_Stored records_:
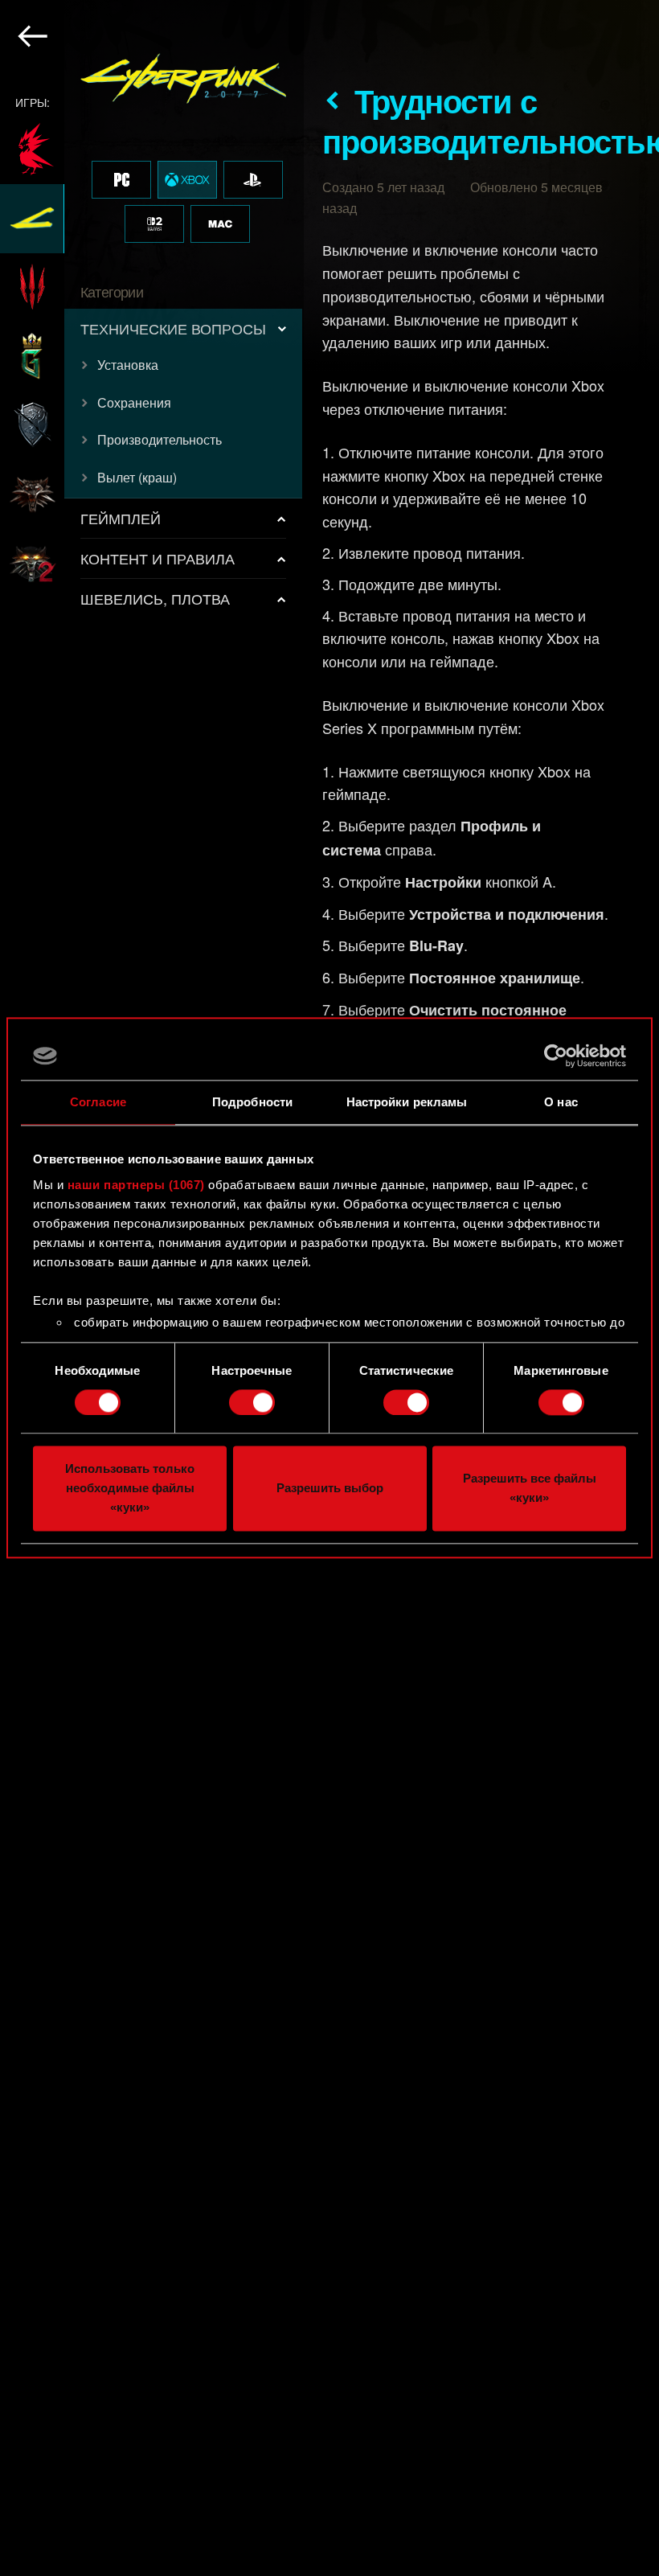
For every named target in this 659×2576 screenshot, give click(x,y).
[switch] (252, 1402)
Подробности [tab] (252, 1102)
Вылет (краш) (137, 477)
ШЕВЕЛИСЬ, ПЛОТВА (155, 598)
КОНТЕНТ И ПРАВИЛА (157, 558)
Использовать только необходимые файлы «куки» (129, 1488)
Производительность (159, 439)
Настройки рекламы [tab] (407, 1102)
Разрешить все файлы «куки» (529, 1488)
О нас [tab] (561, 1102)
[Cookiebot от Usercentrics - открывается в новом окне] (555, 1056)
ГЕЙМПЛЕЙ (120, 517)
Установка (127, 364)
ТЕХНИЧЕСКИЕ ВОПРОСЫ (173, 328)
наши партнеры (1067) (136, 1185)
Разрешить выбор (329, 1488)
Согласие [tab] (98, 1102)
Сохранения (134, 402)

_Action item_:
In your copy, every entry above must match word for word, and no picture may appear.

_Expected answer_:
For every named target in this 659×2576 screenshot, give click(x,y).
[switch] (252, 1402)
Подробности [tab] (252, 1102)
Вылет (краш) (137, 477)
ШЕВЕЛИСЬ, ПЛОТВА (155, 598)
КОНТЕНТ И ПРАВИЛА (157, 558)
Использовать только необходимые файлы «куки» (129, 1488)
Производительность (159, 439)
Настройки рекламы [tab] (407, 1102)
Разрешить все файлы «куки» (529, 1488)
О нас [tab] (561, 1102)
[Cookiebot от Usercentrics - открывается в новом окне] (555, 1056)
ГЕЙМПЛЕЙ (120, 517)
Установка (127, 364)
ТЕХНИЧЕСКИЕ ВОПРОСЫ (173, 328)
наши партнеры (1067) (136, 1185)
Разрешить выбор (329, 1488)
Согласие [tab] (98, 1102)
Сохранения (134, 402)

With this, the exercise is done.